How the Feature Works
The Time Limit Feature is currently rolling out on mobile devices:
Open the YouTube app
Tap your profile icon → Settings
Go to General
Set your daily scrolling limit for Shorts
Once the limit is reached, the Shorts feed pauses automatically, reinforcing digital boundaries in a more deliberate and effective way. Users can dismiss the alert for now, but YouTube says parental controls are coming soon.
Parental Controls Coming Soon
Later this year, YouTube will integrate the Shorts Time Limit Feature into supervised accounts. For kids and teens, the time-limit alert will become non-dismissible — meaning once the limit is reached, scrolling stops for the day unless a parent changes the setting.
This update responds to rising concerns from parents, regulators, and psychologists over the link between excessive short-form content consumption and anxiety, sleep disruption, and reduced attention span.
Part of a Bigger Push for Digital Wellbeing
YouTube already offers tools like:
“Take a Break” reminders
Bedtime reminders
Watch history controls
But the Shorts Time Limit Feature is the strongest intervention yet because it doesn’t just suggest a break — it enforces one.
It also aligns with the ongoing legal scrutiny faced by YouTube, Meta, TikTok, and Snapchat over youth safety and time-use practices.
Why This Matters
The timing of this rollout is significant.

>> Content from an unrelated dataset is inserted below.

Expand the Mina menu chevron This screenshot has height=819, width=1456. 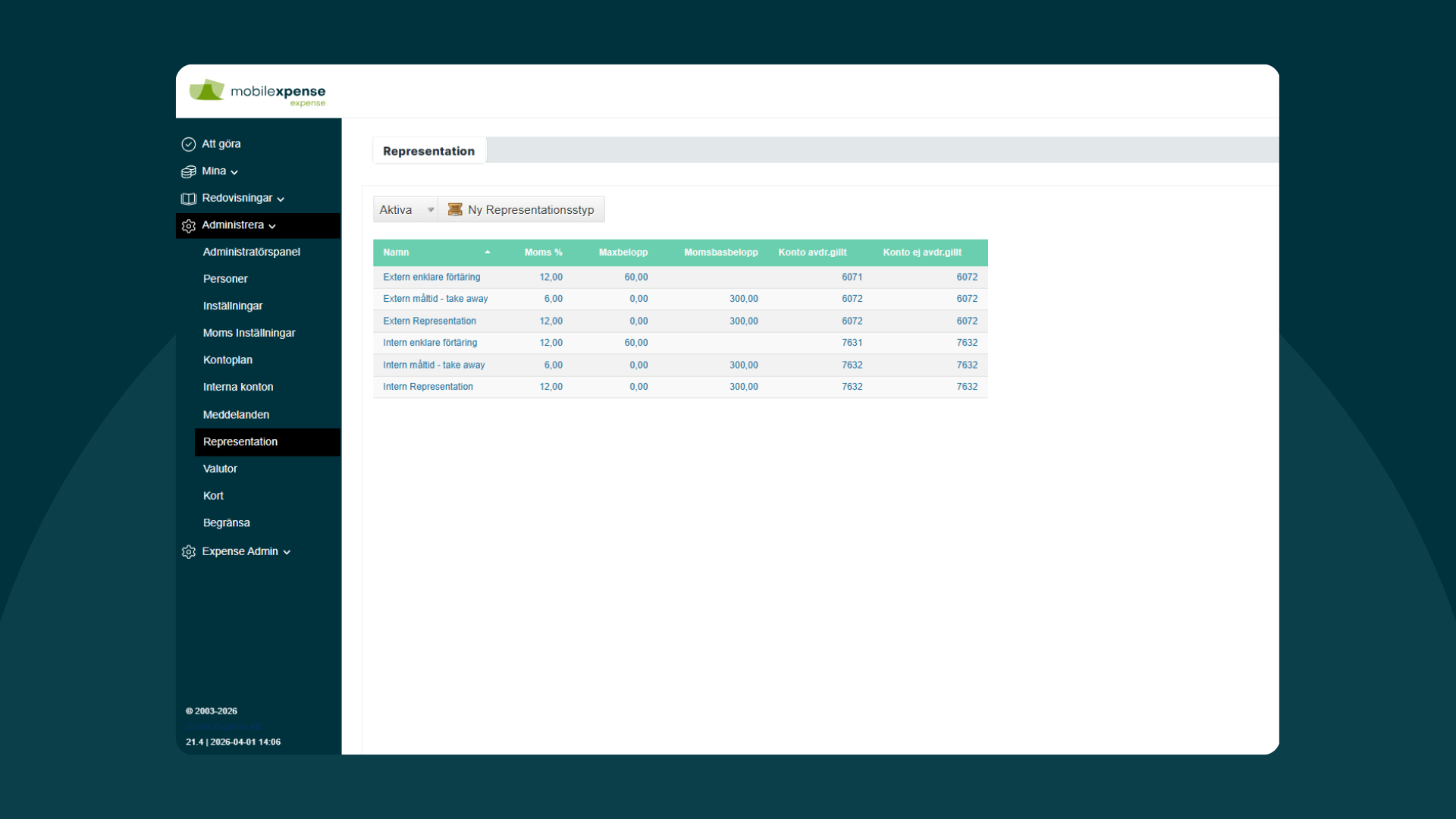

In 2024, a Pew survey found that:
73% of U.S. teens use YouTube daily
15% said they are “almost constantly” on the app
With Shorts now an enormous part of YouTube’s growth strategy, the Shorts Time Limit Feature attempts to strike a balance — keep the ecosystem thriving while protecting users from compulsive overuse.
Final Takeaway
The Shorts Time Limit Feature is a meaningful step toward healthier social media habits. It won’t eliminate doomscrolling altogether, but it puts agency back in the hands of users — and soon, in the hands of parents for minors.
YouTube is clearly signaling that its future growth must come with responsibility. And in a world where attention is the new currency, giving people tools to manage theirs is a smart move — both ethically and strategically.